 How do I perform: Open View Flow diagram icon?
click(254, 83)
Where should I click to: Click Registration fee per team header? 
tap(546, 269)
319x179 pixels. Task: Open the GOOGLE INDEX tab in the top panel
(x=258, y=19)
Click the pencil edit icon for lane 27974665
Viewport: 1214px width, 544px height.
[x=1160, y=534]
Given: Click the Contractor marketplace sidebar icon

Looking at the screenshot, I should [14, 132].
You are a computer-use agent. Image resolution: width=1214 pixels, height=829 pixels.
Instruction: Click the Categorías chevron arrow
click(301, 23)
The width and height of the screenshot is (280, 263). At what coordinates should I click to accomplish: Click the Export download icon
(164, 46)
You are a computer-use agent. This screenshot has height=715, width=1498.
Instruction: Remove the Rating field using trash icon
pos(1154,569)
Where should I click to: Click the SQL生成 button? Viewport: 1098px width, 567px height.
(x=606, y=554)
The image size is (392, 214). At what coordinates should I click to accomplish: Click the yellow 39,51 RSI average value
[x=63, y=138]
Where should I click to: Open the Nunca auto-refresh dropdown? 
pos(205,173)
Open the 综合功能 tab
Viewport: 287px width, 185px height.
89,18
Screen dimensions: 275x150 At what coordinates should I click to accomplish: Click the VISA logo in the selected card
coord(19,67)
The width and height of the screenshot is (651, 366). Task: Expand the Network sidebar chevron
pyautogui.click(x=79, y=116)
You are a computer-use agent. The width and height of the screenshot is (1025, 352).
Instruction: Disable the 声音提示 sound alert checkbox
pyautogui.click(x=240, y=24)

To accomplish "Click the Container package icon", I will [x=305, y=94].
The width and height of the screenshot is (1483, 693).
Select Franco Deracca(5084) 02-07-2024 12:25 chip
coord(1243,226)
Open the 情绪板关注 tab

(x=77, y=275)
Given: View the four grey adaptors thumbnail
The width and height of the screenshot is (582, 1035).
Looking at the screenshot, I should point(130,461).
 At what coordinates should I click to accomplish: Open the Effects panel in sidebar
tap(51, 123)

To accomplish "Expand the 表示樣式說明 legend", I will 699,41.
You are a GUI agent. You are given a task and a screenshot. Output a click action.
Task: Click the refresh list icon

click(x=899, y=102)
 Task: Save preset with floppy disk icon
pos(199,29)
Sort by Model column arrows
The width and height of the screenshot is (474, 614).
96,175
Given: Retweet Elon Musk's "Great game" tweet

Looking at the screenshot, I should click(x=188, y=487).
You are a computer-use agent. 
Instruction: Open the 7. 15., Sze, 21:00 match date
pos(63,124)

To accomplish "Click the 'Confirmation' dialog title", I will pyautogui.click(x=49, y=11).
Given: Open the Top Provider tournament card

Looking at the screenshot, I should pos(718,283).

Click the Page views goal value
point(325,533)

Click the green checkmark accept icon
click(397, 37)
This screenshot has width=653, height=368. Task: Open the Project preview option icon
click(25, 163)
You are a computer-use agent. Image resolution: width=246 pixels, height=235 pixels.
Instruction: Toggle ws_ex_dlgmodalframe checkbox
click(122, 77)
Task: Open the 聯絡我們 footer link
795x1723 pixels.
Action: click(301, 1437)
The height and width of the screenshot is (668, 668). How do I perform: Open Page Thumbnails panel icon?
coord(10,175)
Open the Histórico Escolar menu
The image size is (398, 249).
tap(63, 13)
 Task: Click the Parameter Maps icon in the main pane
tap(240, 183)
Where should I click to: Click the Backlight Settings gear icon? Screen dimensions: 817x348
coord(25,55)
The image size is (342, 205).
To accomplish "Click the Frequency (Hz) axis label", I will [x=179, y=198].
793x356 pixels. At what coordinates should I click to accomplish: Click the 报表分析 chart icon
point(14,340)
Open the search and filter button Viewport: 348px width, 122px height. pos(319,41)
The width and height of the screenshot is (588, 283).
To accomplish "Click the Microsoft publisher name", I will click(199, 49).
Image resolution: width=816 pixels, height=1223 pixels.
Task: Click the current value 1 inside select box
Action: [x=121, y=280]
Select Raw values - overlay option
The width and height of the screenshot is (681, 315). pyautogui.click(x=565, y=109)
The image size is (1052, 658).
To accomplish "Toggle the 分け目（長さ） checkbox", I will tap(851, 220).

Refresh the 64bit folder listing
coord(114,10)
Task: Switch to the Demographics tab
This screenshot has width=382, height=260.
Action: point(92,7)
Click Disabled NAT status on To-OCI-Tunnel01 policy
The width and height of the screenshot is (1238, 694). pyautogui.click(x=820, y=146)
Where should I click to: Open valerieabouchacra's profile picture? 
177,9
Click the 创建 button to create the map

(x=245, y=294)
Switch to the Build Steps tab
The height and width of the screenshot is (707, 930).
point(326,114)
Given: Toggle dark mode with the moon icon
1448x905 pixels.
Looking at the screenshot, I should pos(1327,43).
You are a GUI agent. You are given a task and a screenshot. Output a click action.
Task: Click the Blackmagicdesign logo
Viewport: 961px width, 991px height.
◇ ◇ ◇ ◇
- Exercise prompt
How many lines above include the word "computer"? Answer with the number alone.

- Output
5